Граф недоверчиво развернул бумагу и, не вполне понимая, в чем тут дело, наскоро пробежал ее глазами. То было засвидетельствованное нотариальным порядком заявление от имени Соломона Бендавида, в коем этот последний собственноручной своей подписью засвидетельствовал, что весь долг ему гоафа Валентина Николаевича Каржоль де Нотрек на сумму 100.760 рублей получен им сполна и что засим он, Бендавид, никаких претензий к нему не имеет.
— Я не понимаю, что ж это такое? — совершенно ошарашенный, проговорил граф, вскидываясь глазами то на Блудштейна, то на бумагу.

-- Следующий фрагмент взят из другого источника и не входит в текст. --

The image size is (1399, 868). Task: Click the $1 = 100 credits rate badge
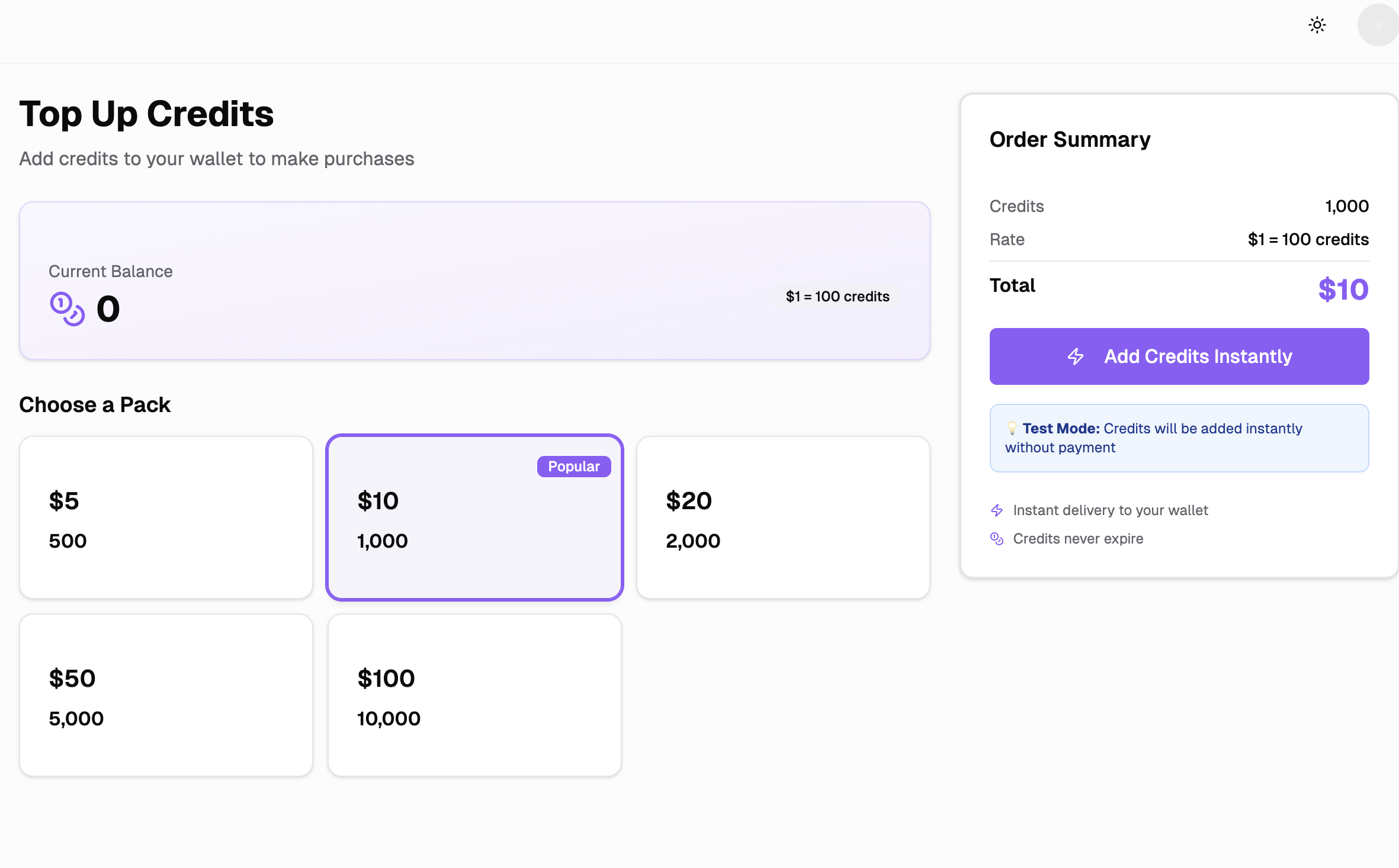pos(837,297)
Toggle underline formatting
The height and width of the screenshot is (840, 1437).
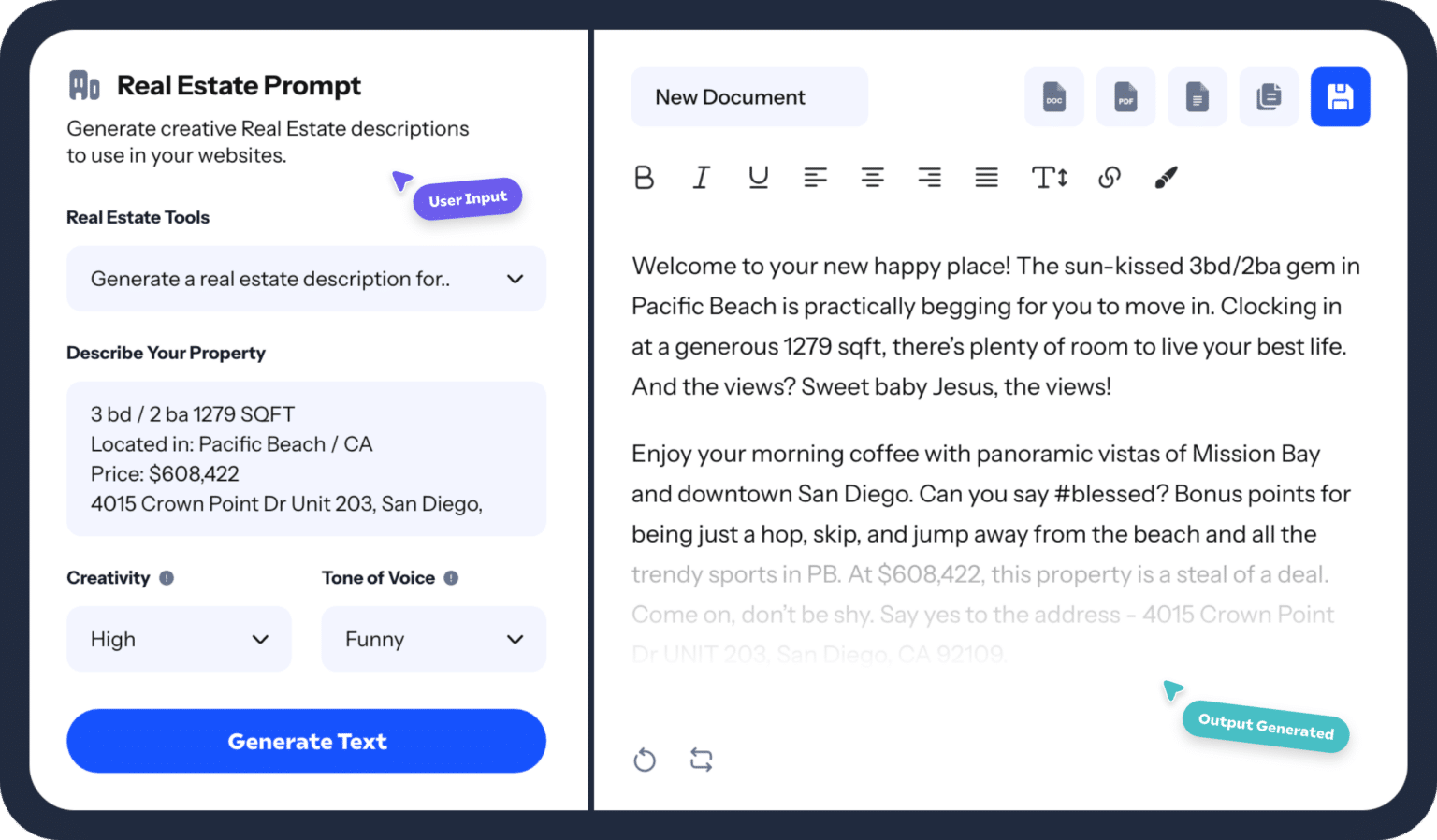758,177
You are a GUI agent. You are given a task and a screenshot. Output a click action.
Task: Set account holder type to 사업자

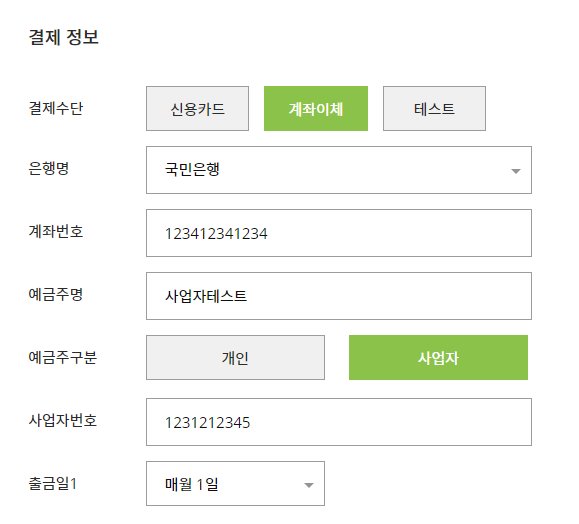coord(438,357)
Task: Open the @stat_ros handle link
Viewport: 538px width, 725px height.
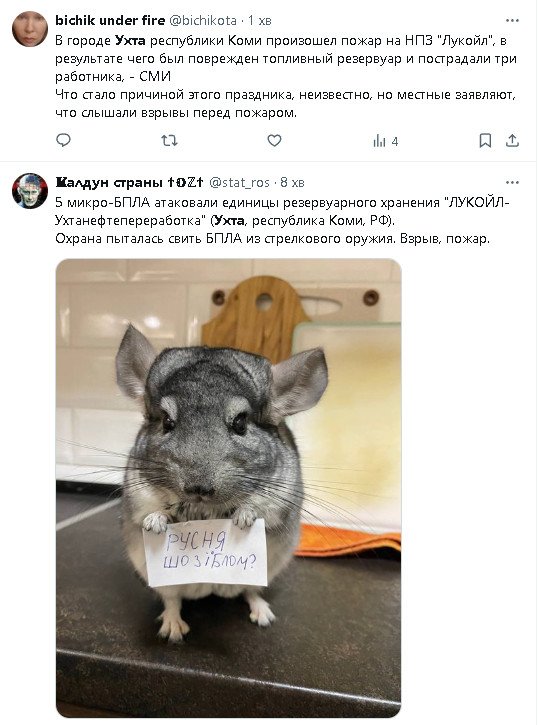Action: pos(239,182)
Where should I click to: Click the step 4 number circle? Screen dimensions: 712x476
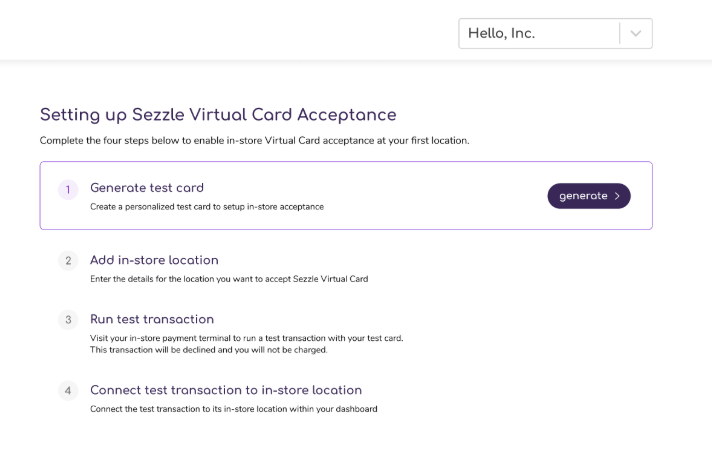(x=68, y=391)
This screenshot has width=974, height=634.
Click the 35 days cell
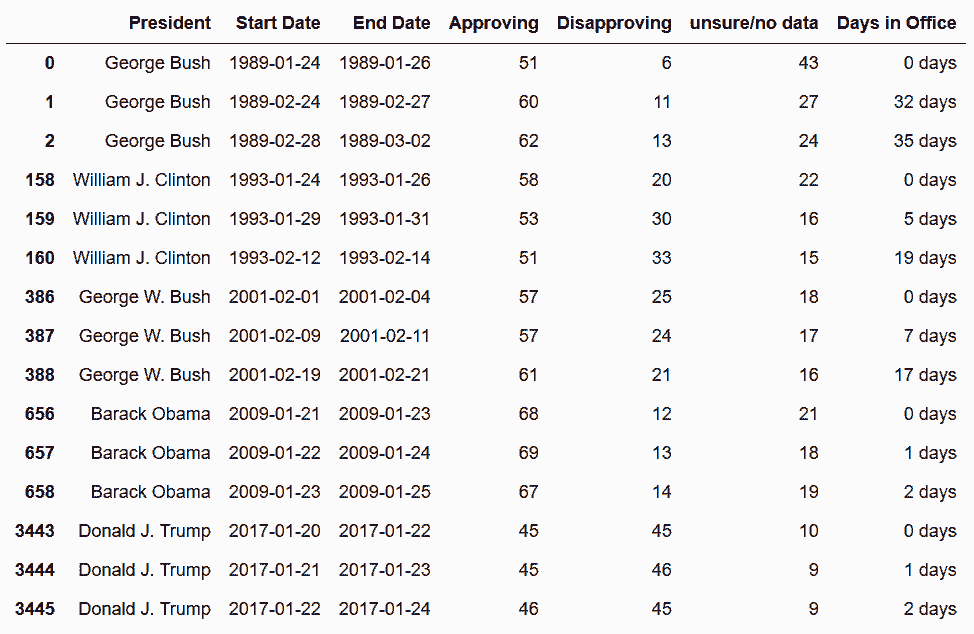(925, 141)
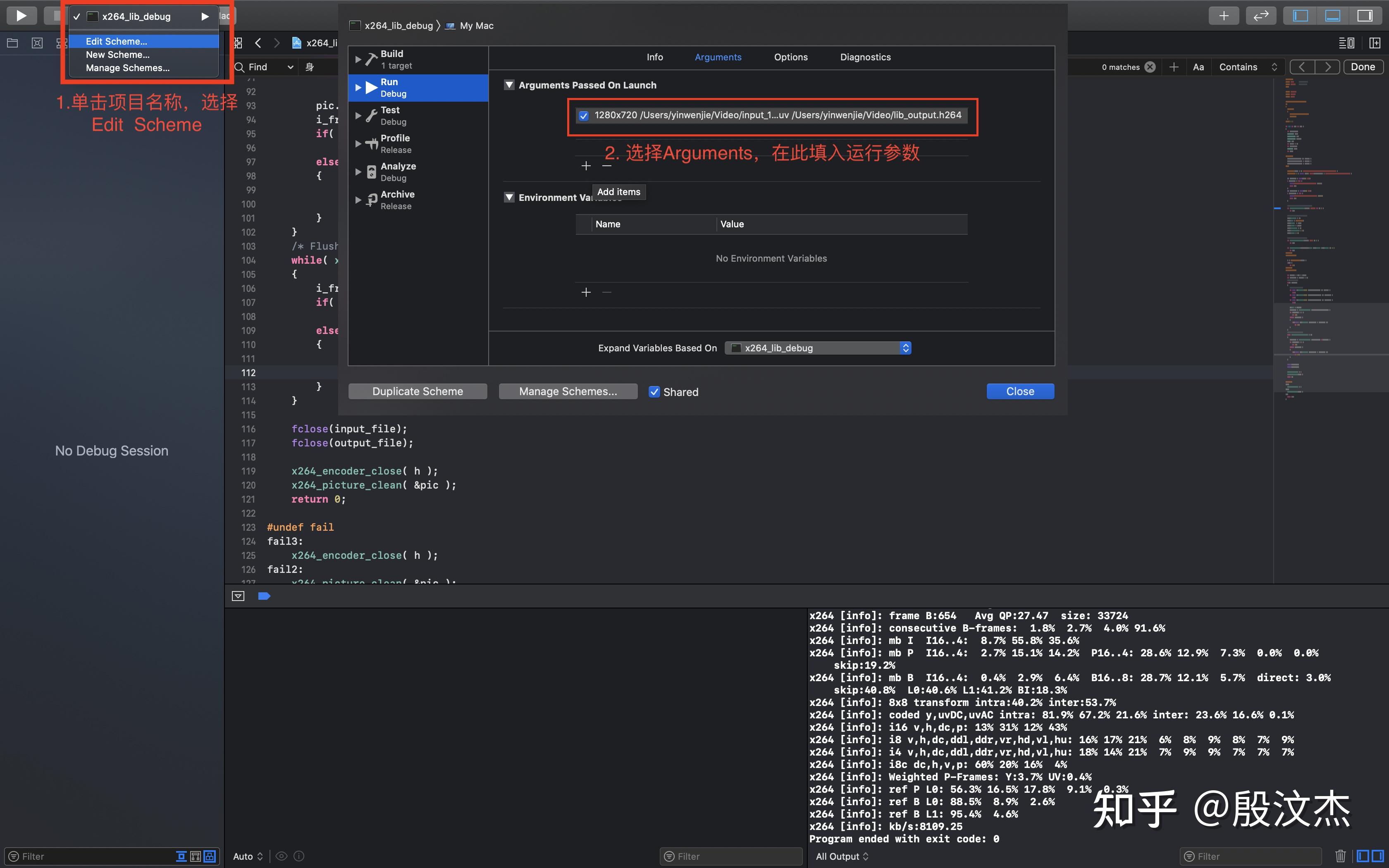Viewport: 1389px width, 868px height.
Task: Toggle the debug area visibility button
Action: (x=1332, y=16)
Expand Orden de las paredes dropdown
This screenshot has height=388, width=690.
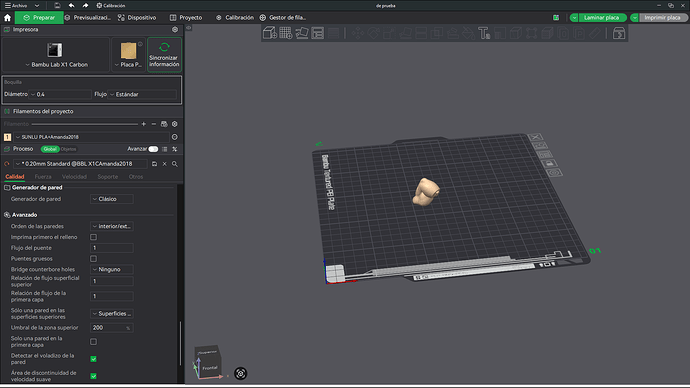click(112, 226)
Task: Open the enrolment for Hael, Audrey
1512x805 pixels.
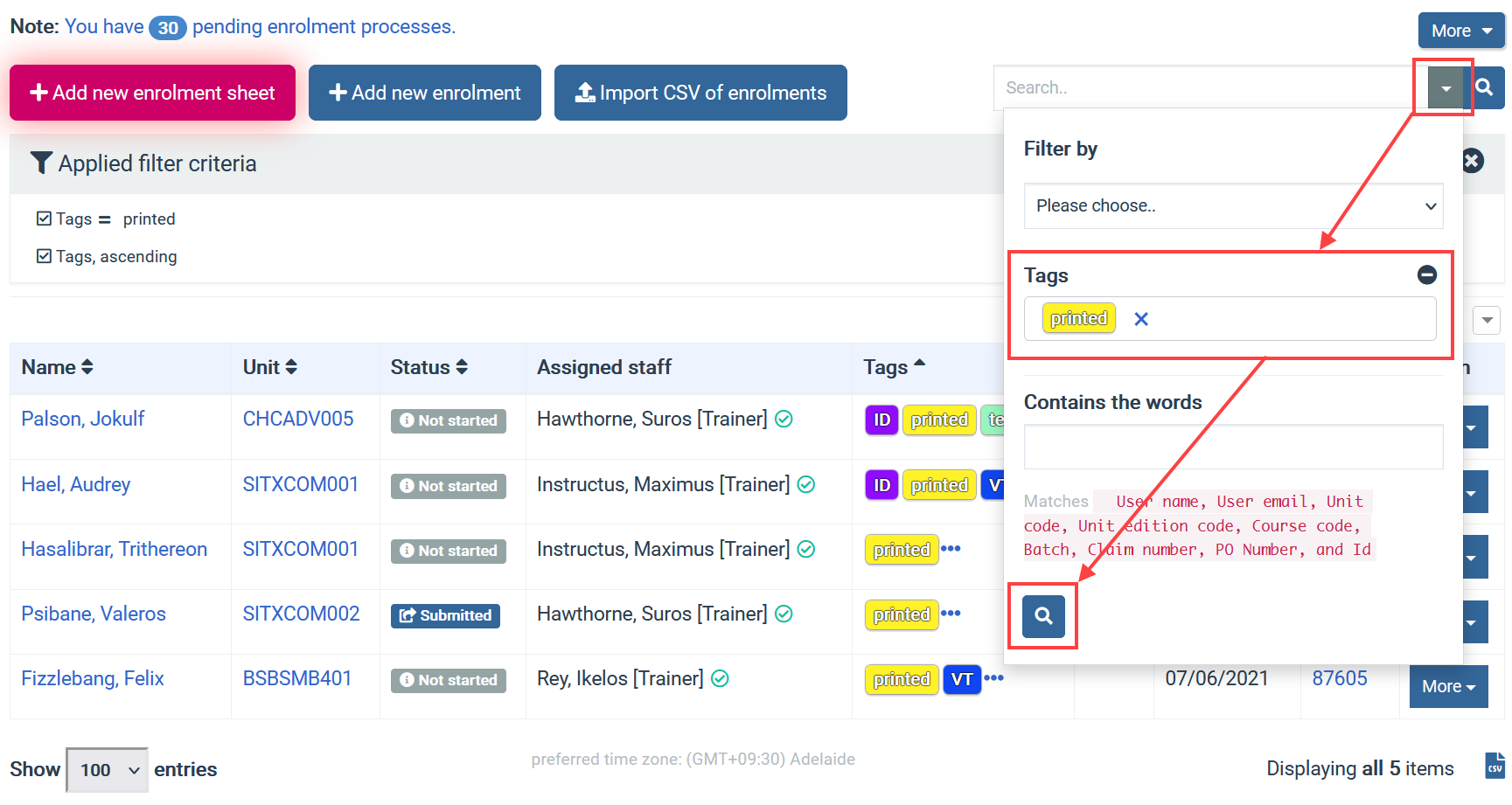Action: (75, 483)
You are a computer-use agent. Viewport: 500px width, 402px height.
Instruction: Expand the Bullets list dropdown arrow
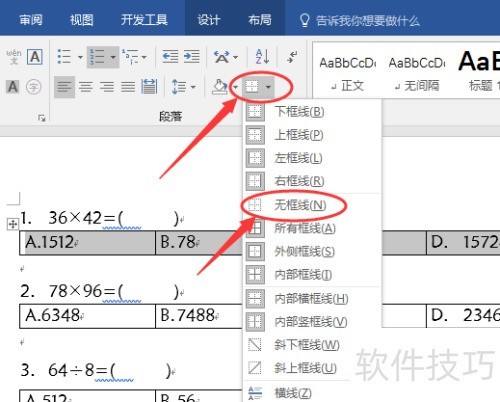(x=80, y=57)
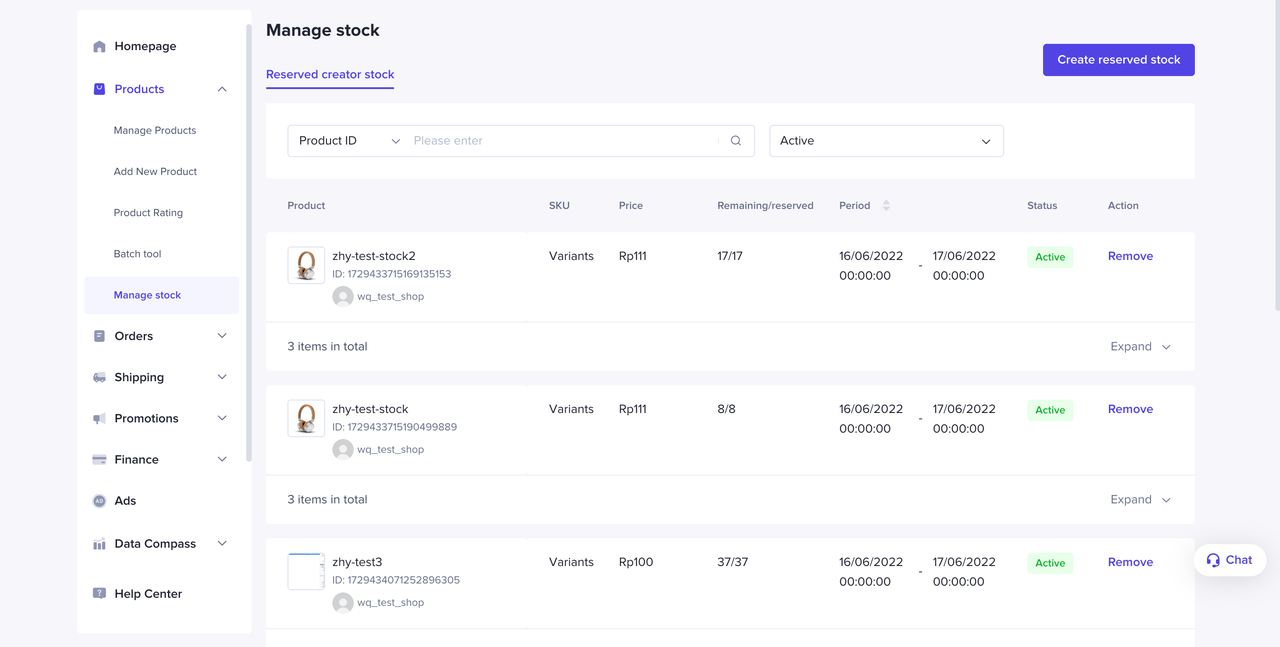Screen dimensions: 1280x647
Task: Click the Shipping truck icon
Action: (x=99, y=378)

— Чево же тут непонятново? — спокойно пожал тот плечами. — Заявление, что долг ваш уплачен. — кажется, ясно!
— Да, но документы? Где же, собственно, документы, векселя и все прочее? Пожалуйте мне документы!
— А докумэнтов же нет, — развел руками Абрам Иоселиович.
— Как нет? — воскликнул Каржоль, в высшей степени удивленный и пораженный этим нагло спокойным признанием.
— Так, нет и только.
— Да что вы меня морочите! Где ж они?
— Ну, вот вам заместо докумэнты! — ткнул он на бендавидовское заявление. — Вот эта самая бумага! Вам не все равно?
— Позвольте, как все равно?! — Далеко не все равно! Я выдавал известные документы и желаю получить их обратно, — именно, те самые, которые я выдавал. Я не хочу, чтобы они оставались Бог-весть где и в чьих руках. Позвольте мне именно эти самые документы.
— А когда ж я вам говору, что их нету. И чего ж вы еще хочете?! Откудова я их возьму?
— У кого ж они? — продолжал настойчиво допытывать граф. — У Бендавида?
— И у Бендавид нету.
— Так где ж, наконец?
— Ай, Бог мой, и чего ви так до меня чипляетесь! — с легким оттенком досады нетерпеливо дернулся в сторону Блудштейн. — Где, где! Ну, как где? Когда же вы не знаете? Сами же говорили мне — помнило? — что исчезли во время погрому, что их кацапы на клочки порвали… Еще спрашивали меня, правда это? Когда ж не помните?